• [ABOUT THIS TASK]
Go through the records below and show every line with the string "computer".

• [INPUT DATA]

>>>

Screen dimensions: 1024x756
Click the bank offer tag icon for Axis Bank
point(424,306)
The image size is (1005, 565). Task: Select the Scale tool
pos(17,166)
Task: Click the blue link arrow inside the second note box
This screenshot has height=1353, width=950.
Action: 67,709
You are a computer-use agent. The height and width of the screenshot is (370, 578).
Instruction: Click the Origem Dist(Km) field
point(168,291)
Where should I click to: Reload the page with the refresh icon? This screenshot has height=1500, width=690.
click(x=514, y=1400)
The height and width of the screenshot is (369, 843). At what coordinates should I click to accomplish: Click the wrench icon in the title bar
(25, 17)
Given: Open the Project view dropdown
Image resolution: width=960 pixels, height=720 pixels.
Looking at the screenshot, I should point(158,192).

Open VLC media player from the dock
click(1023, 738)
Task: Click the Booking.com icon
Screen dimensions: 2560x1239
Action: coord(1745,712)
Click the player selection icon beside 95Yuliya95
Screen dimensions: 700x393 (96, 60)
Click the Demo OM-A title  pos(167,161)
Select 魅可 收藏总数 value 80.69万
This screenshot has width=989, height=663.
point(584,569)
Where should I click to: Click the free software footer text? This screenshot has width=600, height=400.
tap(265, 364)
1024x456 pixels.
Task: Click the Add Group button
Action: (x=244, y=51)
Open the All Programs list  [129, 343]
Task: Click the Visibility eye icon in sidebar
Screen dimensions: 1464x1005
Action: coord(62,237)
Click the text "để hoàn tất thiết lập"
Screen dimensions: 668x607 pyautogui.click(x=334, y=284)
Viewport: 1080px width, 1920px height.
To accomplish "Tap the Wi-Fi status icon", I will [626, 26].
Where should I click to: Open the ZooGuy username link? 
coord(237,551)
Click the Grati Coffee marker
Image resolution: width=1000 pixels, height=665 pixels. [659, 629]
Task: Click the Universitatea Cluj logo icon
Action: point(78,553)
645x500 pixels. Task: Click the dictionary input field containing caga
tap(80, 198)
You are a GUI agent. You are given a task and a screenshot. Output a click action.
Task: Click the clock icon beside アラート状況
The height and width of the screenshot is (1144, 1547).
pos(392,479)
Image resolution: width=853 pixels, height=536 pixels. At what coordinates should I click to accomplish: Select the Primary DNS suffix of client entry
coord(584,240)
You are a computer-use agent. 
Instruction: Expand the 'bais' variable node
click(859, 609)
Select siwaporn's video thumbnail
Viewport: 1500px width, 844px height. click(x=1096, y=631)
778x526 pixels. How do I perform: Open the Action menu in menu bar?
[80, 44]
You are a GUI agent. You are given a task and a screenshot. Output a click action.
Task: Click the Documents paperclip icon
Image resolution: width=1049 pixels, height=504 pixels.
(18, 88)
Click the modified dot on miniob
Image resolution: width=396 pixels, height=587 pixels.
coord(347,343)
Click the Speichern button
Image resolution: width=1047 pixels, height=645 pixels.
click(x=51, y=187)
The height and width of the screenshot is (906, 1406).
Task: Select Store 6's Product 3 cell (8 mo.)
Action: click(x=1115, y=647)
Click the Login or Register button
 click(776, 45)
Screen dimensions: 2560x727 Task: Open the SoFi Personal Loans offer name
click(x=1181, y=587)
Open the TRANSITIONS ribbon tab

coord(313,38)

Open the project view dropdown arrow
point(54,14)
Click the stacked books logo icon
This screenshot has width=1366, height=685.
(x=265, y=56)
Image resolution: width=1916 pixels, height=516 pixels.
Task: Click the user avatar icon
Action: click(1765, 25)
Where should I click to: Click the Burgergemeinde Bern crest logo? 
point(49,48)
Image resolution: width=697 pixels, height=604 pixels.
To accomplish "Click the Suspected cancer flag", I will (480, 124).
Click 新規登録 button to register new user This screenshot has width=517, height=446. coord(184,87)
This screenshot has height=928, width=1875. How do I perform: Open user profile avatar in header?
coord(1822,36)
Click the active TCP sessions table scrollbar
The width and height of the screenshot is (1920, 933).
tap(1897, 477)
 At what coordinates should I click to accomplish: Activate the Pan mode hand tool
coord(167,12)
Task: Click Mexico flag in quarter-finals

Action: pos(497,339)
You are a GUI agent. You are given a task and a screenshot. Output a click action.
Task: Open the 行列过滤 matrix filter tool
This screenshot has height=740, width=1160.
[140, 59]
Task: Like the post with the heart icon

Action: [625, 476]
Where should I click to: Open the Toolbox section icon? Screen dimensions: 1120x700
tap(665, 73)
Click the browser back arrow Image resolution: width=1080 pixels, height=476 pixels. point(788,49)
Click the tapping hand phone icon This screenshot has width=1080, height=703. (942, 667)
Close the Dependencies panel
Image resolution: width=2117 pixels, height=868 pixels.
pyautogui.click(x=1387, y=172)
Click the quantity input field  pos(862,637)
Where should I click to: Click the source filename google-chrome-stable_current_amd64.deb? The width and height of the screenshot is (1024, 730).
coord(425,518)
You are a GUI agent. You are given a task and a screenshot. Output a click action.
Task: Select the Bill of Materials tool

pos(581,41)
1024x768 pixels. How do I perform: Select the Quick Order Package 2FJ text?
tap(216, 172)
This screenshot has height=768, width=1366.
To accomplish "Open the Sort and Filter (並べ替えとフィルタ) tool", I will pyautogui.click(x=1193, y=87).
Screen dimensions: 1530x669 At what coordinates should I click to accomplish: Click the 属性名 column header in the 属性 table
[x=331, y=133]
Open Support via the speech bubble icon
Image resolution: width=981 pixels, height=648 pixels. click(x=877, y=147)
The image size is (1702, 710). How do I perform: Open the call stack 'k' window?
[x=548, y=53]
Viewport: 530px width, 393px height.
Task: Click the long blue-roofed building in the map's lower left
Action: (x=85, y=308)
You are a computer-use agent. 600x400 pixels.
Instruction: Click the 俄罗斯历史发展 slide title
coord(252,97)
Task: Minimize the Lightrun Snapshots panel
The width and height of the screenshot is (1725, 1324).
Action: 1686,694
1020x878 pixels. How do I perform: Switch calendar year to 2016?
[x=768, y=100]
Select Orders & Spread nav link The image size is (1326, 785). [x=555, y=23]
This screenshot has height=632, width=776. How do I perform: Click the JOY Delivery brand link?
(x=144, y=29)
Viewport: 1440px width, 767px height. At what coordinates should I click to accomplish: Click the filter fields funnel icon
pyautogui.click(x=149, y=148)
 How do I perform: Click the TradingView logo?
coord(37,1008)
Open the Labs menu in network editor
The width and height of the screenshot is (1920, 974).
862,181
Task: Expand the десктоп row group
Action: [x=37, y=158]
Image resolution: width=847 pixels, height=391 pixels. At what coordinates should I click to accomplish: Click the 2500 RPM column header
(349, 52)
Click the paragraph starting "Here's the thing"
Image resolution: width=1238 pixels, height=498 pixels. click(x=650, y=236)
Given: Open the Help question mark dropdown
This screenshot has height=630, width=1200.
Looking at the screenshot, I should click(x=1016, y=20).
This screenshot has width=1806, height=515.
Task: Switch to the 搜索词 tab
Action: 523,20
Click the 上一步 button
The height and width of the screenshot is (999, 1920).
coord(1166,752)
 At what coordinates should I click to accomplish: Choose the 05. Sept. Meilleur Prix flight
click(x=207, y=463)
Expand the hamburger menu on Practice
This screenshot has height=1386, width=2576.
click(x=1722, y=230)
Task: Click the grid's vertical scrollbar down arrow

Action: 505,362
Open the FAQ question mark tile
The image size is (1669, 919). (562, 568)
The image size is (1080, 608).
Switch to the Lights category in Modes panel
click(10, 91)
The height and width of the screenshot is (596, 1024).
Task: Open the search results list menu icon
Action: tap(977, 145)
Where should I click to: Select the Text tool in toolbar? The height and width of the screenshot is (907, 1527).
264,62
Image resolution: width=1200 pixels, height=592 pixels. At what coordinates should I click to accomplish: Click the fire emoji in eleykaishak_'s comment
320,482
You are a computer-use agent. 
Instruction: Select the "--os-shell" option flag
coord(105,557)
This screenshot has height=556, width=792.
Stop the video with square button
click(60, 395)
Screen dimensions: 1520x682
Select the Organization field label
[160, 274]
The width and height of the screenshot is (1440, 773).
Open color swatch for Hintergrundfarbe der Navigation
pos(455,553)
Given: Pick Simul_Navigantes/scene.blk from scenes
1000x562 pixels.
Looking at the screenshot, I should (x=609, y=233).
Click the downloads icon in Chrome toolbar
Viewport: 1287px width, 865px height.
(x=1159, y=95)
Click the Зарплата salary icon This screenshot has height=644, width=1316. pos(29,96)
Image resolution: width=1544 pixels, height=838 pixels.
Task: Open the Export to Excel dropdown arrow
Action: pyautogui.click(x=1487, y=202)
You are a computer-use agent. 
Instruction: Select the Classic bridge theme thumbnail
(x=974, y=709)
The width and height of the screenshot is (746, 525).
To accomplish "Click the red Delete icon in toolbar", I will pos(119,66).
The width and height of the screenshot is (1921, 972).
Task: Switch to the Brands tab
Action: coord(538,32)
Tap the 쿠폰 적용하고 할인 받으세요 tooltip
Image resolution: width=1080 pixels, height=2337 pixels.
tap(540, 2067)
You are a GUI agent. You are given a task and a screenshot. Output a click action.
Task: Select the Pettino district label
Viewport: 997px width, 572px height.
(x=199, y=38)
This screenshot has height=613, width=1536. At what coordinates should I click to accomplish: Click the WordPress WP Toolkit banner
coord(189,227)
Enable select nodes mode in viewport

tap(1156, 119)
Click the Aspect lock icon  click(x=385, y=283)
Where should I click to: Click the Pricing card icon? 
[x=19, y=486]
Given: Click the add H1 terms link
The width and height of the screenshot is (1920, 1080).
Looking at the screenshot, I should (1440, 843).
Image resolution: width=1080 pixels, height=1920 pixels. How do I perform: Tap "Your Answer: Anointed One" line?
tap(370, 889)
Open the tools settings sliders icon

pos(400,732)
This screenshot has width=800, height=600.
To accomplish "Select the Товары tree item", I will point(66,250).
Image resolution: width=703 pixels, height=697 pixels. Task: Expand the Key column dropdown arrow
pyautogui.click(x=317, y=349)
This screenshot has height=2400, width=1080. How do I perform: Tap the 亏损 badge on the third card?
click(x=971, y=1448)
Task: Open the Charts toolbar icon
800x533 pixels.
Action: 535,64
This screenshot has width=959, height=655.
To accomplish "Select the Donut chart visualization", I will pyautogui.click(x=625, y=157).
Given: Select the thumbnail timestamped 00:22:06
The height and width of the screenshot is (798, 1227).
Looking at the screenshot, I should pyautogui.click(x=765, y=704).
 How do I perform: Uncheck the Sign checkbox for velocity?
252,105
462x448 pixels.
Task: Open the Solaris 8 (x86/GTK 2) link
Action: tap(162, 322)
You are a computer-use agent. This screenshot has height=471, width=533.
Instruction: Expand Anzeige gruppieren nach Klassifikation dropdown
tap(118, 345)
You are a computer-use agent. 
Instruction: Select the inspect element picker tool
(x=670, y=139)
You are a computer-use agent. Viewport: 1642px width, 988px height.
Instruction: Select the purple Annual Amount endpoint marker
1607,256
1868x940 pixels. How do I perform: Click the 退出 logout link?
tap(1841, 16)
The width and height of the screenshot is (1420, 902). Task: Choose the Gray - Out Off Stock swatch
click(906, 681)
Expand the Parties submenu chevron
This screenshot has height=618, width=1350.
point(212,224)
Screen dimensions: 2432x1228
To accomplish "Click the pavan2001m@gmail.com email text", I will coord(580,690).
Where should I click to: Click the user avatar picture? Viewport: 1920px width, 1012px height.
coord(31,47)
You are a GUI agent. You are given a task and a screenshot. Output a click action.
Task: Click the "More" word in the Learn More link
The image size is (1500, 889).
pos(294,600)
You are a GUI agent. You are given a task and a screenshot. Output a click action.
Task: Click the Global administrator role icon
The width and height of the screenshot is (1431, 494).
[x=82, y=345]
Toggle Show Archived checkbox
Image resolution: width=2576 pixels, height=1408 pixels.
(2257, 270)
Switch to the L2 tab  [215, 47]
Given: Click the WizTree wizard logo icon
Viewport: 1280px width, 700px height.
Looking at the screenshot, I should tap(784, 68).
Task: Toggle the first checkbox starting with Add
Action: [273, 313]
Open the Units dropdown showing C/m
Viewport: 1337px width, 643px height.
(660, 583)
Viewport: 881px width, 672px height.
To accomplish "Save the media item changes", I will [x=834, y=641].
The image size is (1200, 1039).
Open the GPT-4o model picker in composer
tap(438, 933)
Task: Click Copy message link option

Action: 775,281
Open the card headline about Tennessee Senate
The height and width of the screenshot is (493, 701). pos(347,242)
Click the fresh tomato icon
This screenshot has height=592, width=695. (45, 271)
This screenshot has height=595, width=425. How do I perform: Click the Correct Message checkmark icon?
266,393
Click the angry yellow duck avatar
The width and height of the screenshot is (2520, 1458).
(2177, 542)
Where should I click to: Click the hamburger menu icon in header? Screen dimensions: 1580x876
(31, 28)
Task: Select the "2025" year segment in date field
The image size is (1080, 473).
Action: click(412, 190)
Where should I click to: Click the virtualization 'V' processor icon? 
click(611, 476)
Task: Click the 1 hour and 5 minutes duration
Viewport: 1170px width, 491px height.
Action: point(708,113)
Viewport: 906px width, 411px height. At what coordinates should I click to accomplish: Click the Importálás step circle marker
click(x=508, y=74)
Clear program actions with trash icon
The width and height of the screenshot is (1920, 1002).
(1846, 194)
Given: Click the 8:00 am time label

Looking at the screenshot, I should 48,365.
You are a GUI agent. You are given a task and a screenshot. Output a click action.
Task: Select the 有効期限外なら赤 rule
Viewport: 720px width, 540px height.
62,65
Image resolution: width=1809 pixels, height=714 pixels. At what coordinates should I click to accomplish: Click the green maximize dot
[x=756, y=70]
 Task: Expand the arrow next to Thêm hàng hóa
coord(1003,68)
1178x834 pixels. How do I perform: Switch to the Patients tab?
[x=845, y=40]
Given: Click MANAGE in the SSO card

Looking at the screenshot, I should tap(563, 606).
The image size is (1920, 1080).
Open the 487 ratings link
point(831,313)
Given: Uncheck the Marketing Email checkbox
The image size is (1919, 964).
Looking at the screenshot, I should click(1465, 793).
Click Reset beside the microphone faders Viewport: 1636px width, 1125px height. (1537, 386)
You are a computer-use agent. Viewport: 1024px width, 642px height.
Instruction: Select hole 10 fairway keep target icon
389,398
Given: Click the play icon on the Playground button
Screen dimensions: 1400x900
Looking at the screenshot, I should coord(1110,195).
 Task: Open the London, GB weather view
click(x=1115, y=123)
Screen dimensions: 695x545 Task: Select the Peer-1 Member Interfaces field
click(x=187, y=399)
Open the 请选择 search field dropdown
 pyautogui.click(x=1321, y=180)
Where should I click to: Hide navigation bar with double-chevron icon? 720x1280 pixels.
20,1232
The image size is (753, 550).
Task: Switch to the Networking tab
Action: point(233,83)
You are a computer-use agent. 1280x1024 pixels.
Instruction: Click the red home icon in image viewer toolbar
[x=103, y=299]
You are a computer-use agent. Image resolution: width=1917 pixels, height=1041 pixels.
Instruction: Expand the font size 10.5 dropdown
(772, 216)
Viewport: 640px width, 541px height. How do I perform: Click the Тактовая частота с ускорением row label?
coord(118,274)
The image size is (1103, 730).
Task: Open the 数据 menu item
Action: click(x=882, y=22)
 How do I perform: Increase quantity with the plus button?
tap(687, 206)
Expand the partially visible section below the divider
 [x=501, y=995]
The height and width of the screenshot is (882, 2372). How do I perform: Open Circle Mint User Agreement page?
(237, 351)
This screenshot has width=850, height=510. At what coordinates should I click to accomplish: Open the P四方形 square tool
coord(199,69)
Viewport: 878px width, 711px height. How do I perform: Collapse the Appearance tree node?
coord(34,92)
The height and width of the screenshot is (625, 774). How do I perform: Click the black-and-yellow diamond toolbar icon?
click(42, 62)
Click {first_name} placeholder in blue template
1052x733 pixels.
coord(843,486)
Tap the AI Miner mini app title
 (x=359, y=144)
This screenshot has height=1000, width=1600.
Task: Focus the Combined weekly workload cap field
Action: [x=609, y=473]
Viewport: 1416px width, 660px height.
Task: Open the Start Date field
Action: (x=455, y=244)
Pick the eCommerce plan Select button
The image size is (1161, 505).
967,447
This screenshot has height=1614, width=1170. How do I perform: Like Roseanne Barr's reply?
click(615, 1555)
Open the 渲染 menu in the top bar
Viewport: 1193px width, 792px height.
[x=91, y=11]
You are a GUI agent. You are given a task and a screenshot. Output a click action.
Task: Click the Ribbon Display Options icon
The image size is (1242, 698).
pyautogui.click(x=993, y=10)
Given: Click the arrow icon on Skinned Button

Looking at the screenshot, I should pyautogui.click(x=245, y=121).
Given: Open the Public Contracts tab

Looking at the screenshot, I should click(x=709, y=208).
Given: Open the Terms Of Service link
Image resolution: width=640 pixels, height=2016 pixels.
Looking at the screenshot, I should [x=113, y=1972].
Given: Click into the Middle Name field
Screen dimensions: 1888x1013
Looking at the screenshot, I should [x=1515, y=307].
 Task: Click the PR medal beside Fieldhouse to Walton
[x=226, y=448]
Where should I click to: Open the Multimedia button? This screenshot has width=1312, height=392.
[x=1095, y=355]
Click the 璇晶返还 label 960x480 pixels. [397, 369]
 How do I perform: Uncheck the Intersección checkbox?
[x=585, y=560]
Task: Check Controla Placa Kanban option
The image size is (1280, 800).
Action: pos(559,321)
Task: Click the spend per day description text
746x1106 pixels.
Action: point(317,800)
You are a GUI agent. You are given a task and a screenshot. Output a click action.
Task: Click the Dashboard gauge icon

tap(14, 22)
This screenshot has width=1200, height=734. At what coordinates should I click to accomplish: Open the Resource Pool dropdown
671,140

<<<

• [TASK ANSWER]
You are a computer-use agent. The height and width of the screenshot is (370, 578).
You are a computer-use agent. 
You are a computer-use agent. 600x400 pixels.
You are a computer-use agent. 
You are a computer-use agent. 
You are a computer-use agent. This screenshot has height=471, width=533.
You are a computer-use agent. 
You are a computer-use agent. Viewport: 1642px width, 988px height.
You are a computer-use agent. Viewport: 1024px width, 642px height.
You are a computer-use agent. 1280x1024 pixels.
You are a computer-use agent. Image resolution: width=1917 pixels, height=1041 pixels.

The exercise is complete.